Doch es geht den LVR-Museumskuratoren nicht nur um Autos. Erinnerungen an Lifestyle, Lebensverhältnisse und Ereignisse stehen ebenfalls im Fokus. Etwa entlang des Geschichtsweges, einer Outdoor-Ausstellung, und auch die von vielen bestaunten Exponate in der Ausstellungshalle. Wiedererkennungseffekte waren dabei eher die Regel als die Ausnahme, vor allem bei älteren Besuchern.
Bogenlampe und Kreismuster auf den Tapeten
Auf Stellwänden waren zudem eingesandte Urlaubsfotos zu sehen, etwa mit Aufnahmen einer Kamelsafari auf Ibiza oder dem Urlaub an der Mosel. „Allerdings muss man sagen, dass es immer schwerer wird, an solche Fotos zu kommen. Wir können die Besucher nur bitten, uns weiterhin welche zu schicken, jetzt schon für das kommende Jahr, wenn es um 1976 geht“, so Museumssprecher Daniel Manner.

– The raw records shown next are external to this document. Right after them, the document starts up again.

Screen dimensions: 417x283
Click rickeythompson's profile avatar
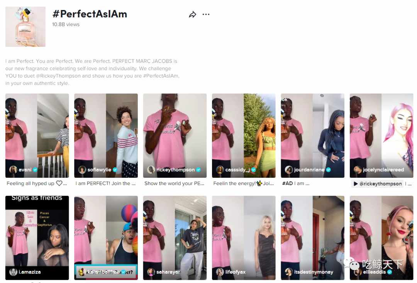[151, 170]
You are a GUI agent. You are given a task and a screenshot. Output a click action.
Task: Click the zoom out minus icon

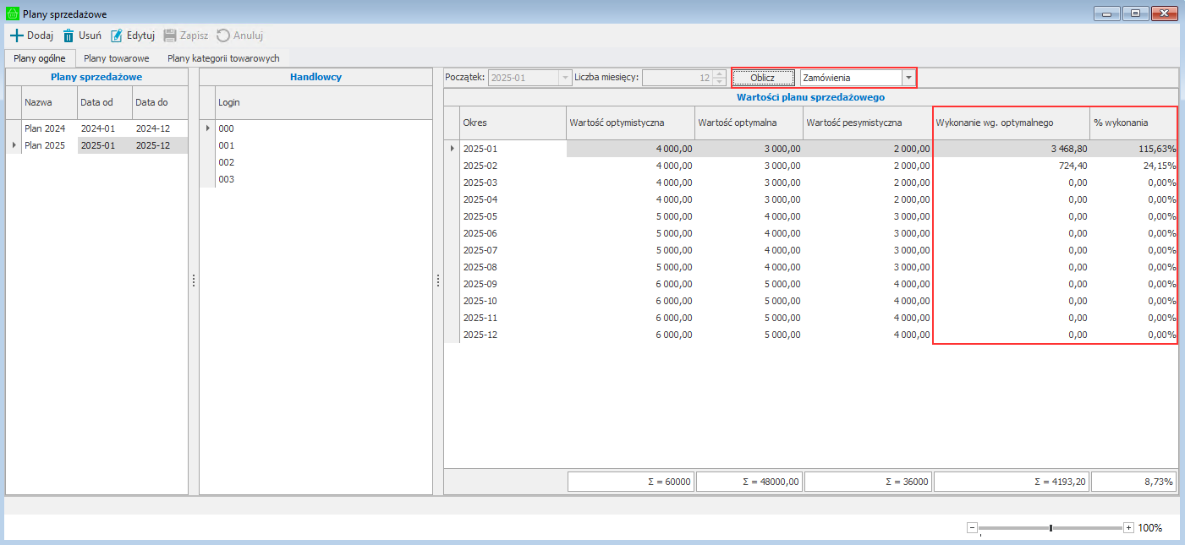[972, 528]
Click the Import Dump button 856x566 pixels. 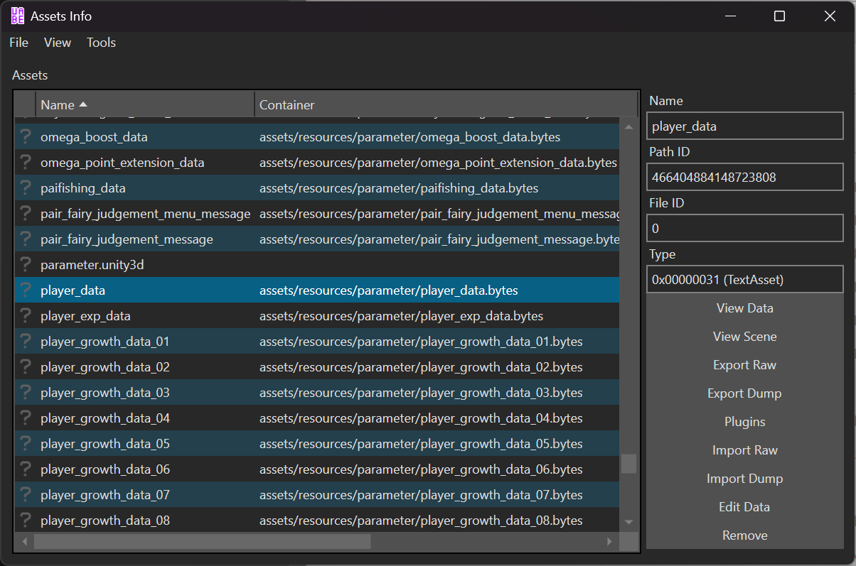744,479
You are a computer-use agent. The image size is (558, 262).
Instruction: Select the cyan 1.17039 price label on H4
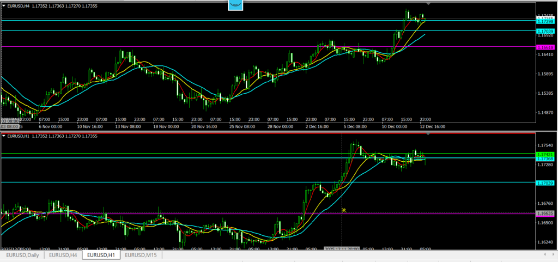pyautogui.click(x=545, y=31)
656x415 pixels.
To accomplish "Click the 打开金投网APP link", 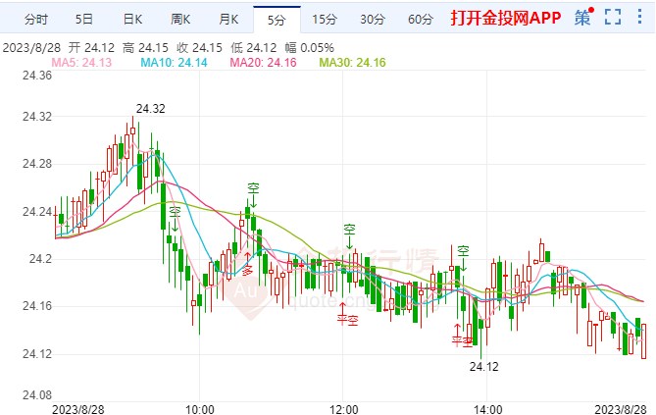I will pyautogui.click(x=503, y=19).
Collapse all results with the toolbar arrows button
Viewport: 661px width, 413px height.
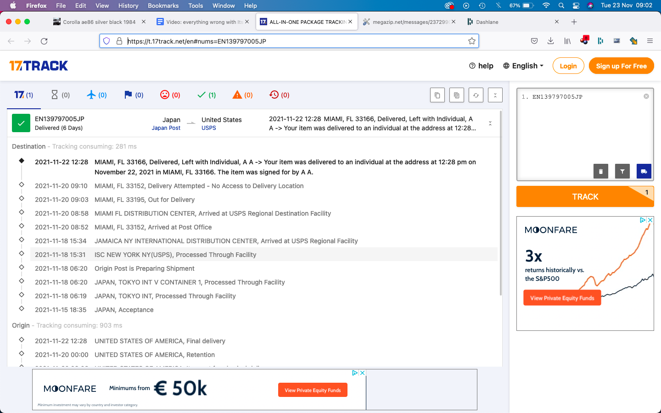point(495,95)
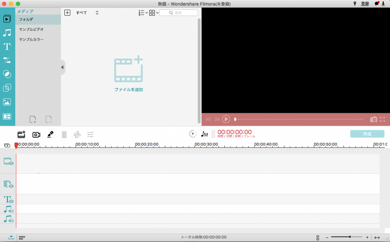The width and height of the screenshot is (390, 242).
Task: Click the 作成 export button
Action: pyautogui.click(x=367, y=134)
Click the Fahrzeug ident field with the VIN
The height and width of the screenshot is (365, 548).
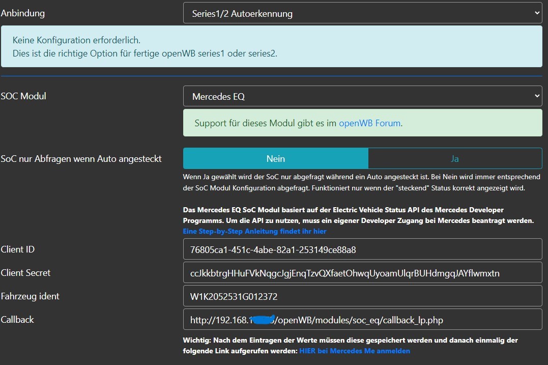click(362, 296)
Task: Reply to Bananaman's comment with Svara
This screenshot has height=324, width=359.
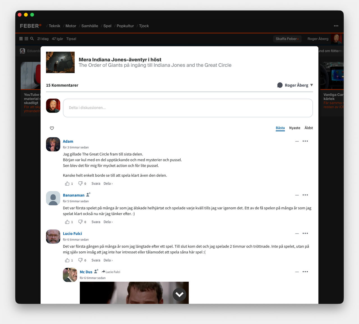Action: (96, 222)
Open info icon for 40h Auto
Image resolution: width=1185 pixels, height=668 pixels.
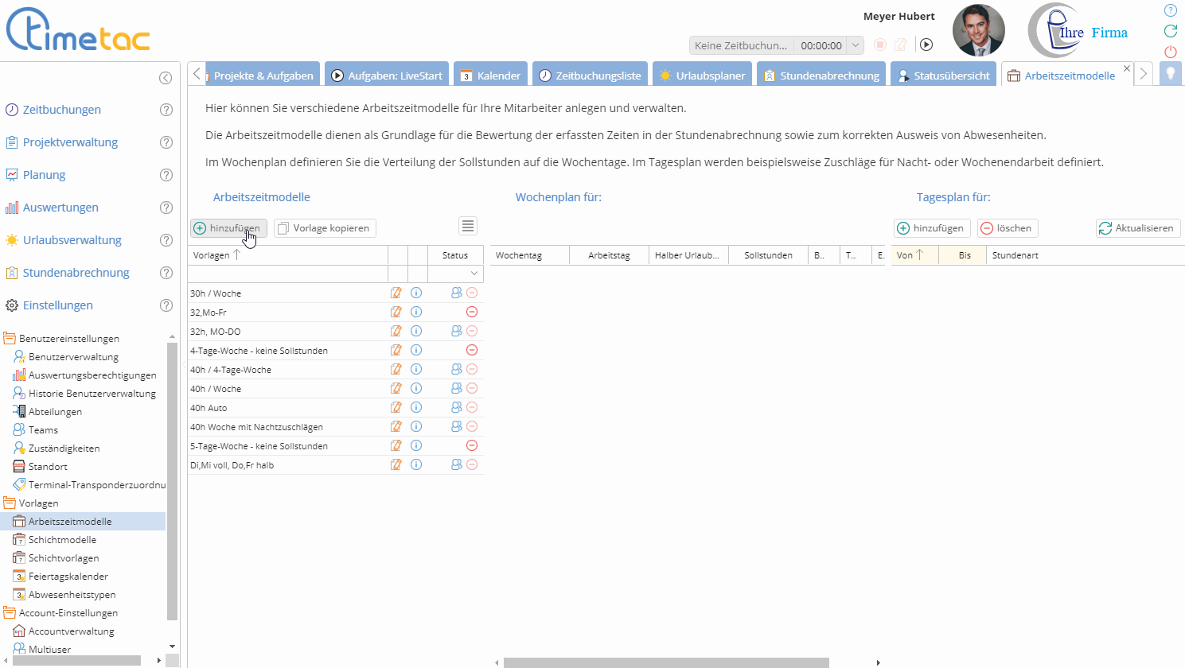click(416, 407)
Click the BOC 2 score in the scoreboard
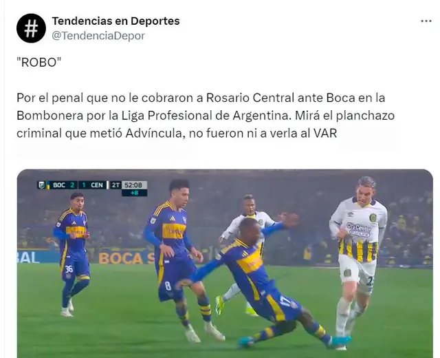The image size is (440, 358). click(64, 185)
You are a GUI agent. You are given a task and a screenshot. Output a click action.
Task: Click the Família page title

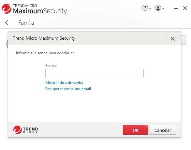coord(26,23)
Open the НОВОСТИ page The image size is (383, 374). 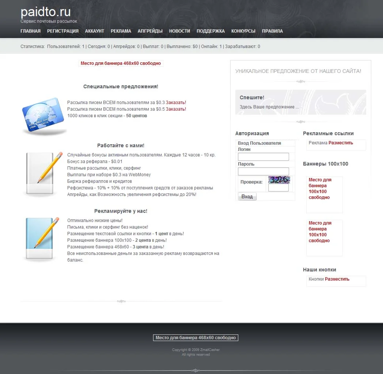179,31
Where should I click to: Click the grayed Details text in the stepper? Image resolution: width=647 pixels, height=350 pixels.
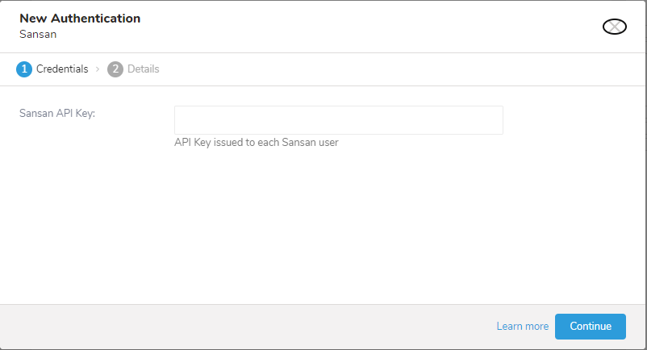tap(144, 69)
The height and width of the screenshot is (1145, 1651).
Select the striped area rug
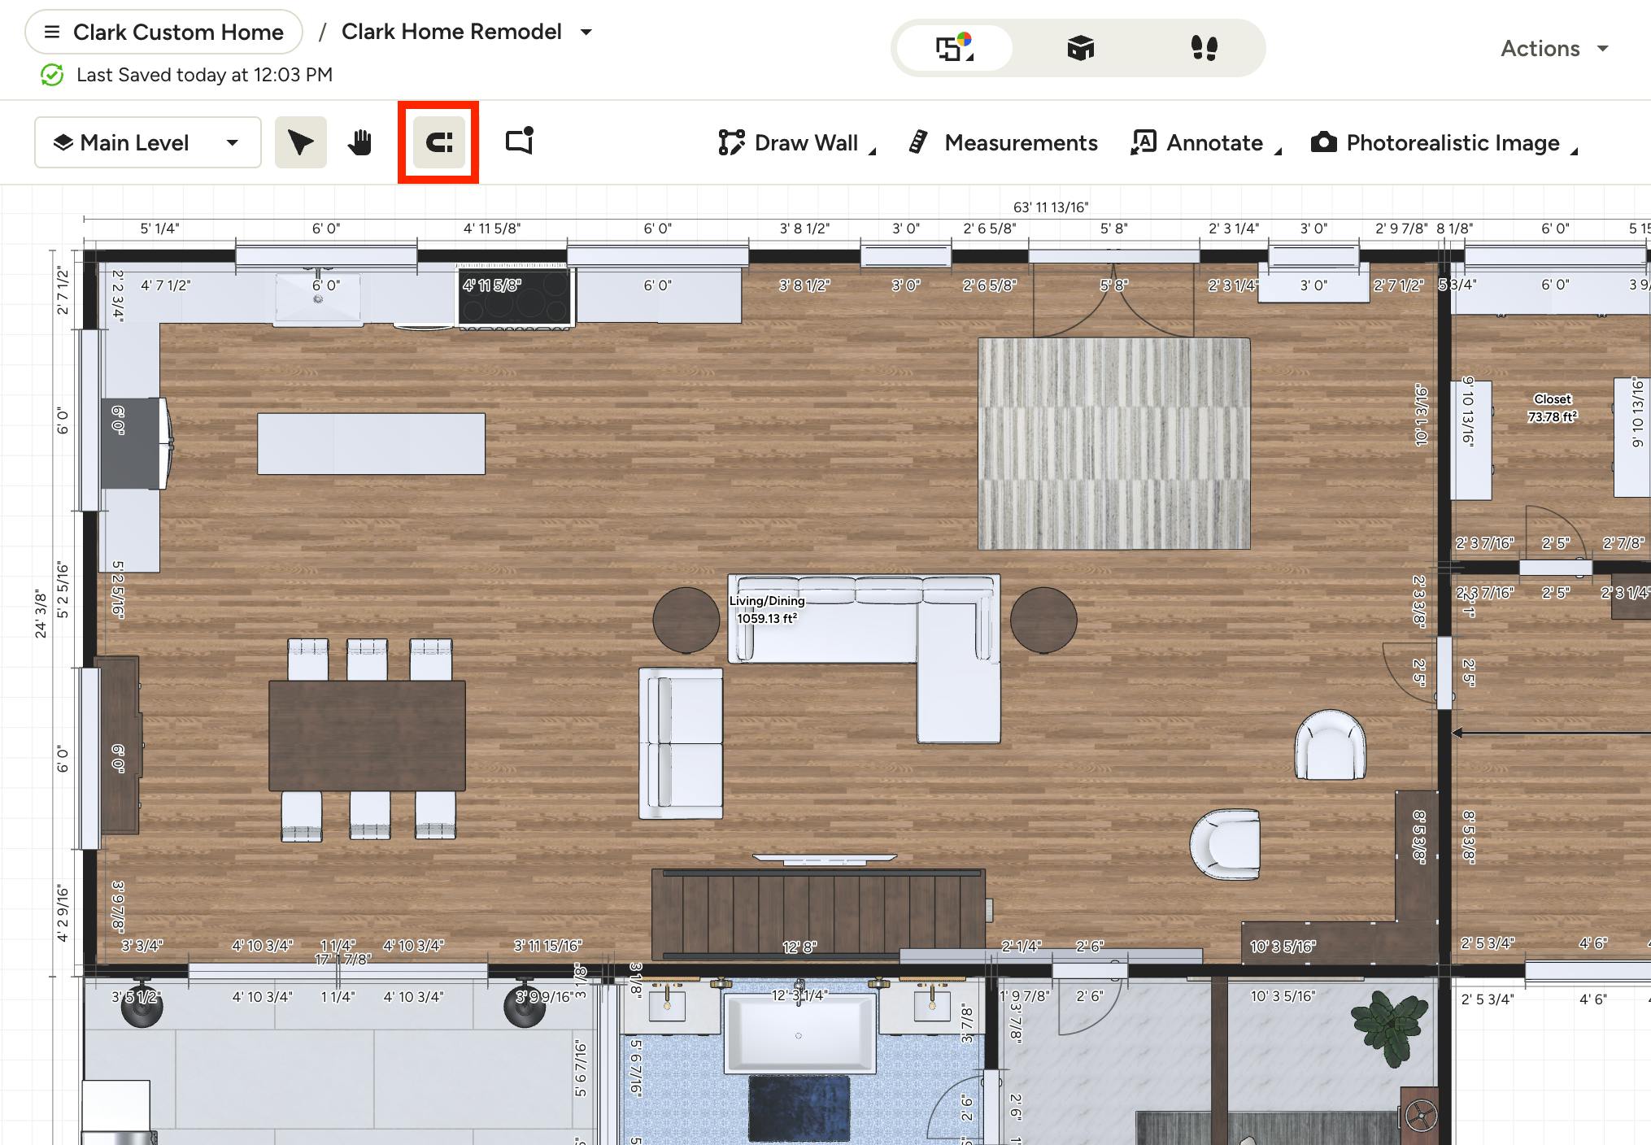(x=1114, y=444)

„In“ war vor 50 Jahren beim Möbeldesign als neuester Schrei – und heute auch wieder gelegentlich in Wohnzimmern zu finden – die voluminöse Bogenlampe des Designers Wolfgang Feierbach, knallig orange wie auch eine Kellerbar oder eine komplette Badezimmereirichtung. An den Wänden hingen mit großen Kreismustern bedruckte Tapeten. Das „Space Design“ war optisch zwar „up to date“, geschmacklich aber doch eine Herausforderung.

DJs nannte man im Jahre 1975 noch „Plattenaufleger“. Einer der Hits des Jahres war „Rock Your Baby“.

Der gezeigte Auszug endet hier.